Novak's career in films began at RKO during the tempestuous period of aviation millionaire Howard Hughes' ownership of that once-illustrious studio. Hughes' well-known proclivity for featuring buxom women in his productions and the resultant censorship battles RKO engaged in during the Hughes reign could be viewed as[weasel words] precursors to Novak's later career as an extender of the boundaries of sex in cinema, but if Hughes was an influence on Novak, it was not apparent at the time Novak worked for him. Ironically, one of Novak's primary jobs at RKO was helping to handle the studio's distribution arrangement with the Walt Disney studio.
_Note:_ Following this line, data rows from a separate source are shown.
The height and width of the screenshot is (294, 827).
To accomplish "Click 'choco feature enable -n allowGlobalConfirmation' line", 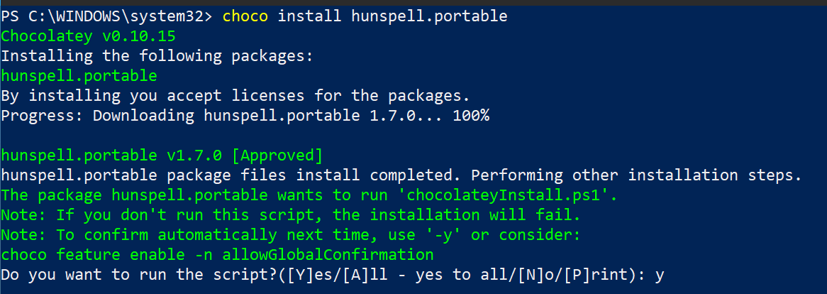I will [217, 255].
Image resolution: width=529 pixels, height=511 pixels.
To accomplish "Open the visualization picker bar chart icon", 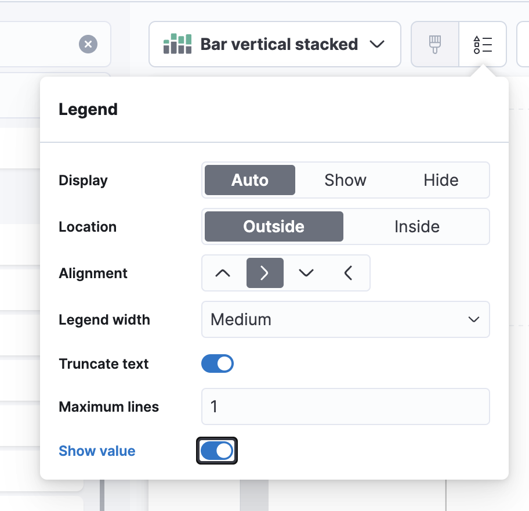I will [x=177, y=44].
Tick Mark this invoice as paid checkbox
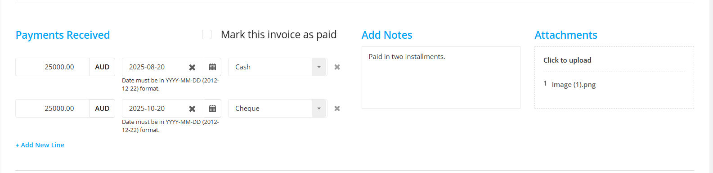Screen dimensions: 713x173 tap(206, 35)
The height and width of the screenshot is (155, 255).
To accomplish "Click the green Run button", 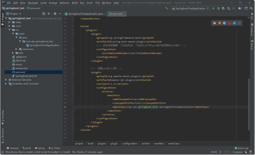I will pyautogui.click(x=214, y=8).
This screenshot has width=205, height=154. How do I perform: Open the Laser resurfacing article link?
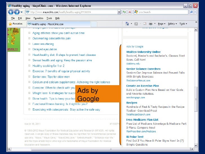[x=43, y=44]
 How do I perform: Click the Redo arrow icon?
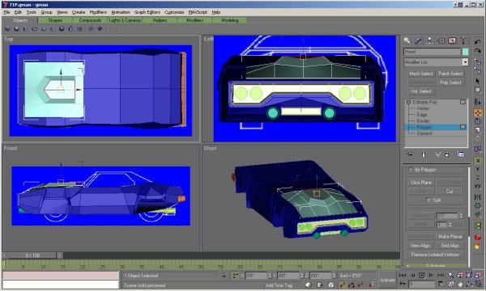click(478, 50)
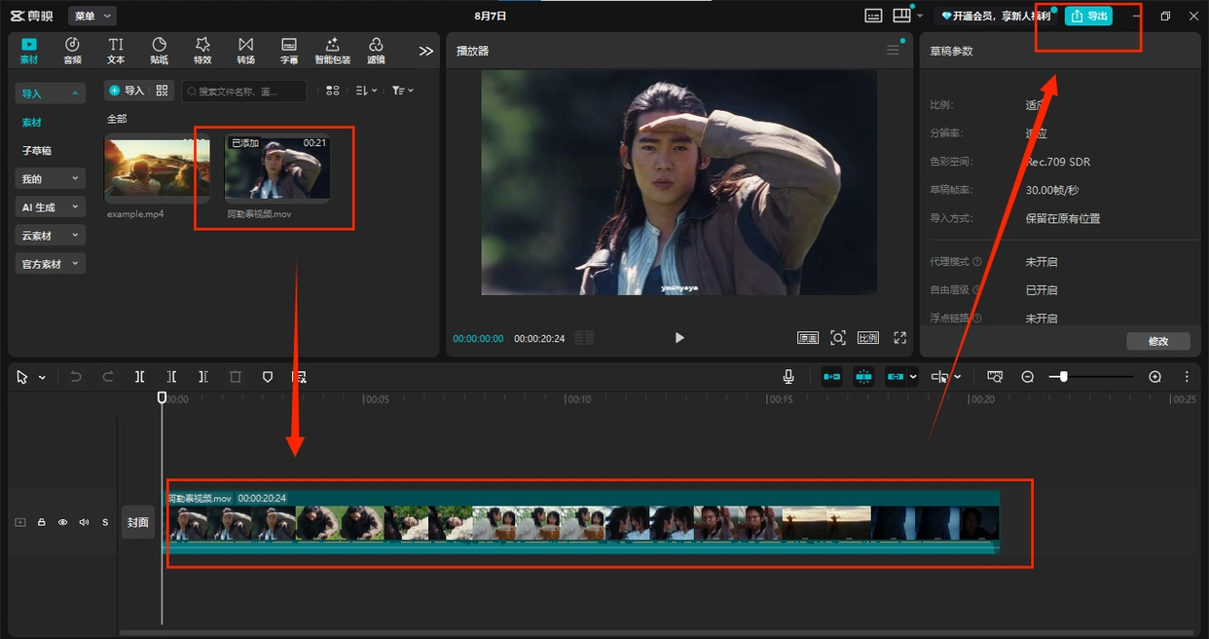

When RKO collapsed in 1957, Novak is rumored to have been the last employee to depart the lot. After his own career in exploitation filmmaking was well established, Novak would eventually launch his own mini-studio facility just down the street from the old RKO backlot on L.A.'s Melrose Avenue, at a location where he was headquartered into the early years of the 21st century. A delightful mini-documentary entitled "King of Camp" was featured as an extra on the initial DVD release of director Ray Greene's documentary feature about exploitation filmmaking SCHLOCK! The Secret History of American Movies; in it, Novak gives a hilarious tour of his old Boxoffice International facilities, which emerge as a kind of parody version of the studio system Novak was originally schooled in. An extensive interview with Novak and clips from his work are also contained within the film SCHLOCK! itself.

After dubbing and distributing a 1956 Swedish melodrama about a "bad girl" in a reformatory under the name "Girls Without Rooms" to limited but respectable grosses, Novak's earliest film productions fell into the "nudie cutie" category. Films of this genre were usually shot in color and contained naked women (with their genitalia always obscured in some way) that spend the length of the film being ogled by lusty men. The men, however, were not allowed to actually come into contact with the women. Novak subsequently followed the pathway blazed by David F. Friedman and others to become a prolific producer of "roughies," a disturbing pre-pornography sexploitation genre which featured noirish black and white cinematography and often substituted violence for the sex act. William Rotsler's Agony of Love is one of the better-known examples of this genre.

Novak's later films straddled the line between hardcore and softcore pornography by featuring both full frontal nudity by both women and men, and explicit sex scenes that omitted penetration and money shots. As a producer, his most popular late-period genres were rural comedies (The Pigkeeper's Daughter) and costume sex farces (The Secret Sex Lives of Romeo and Juliet). Novak also distributed hundreds of exploitable films by other filmmakers, including director Toshio Okuwaki's notorious Japanese art/exploitation film Naked Pursuit (1968).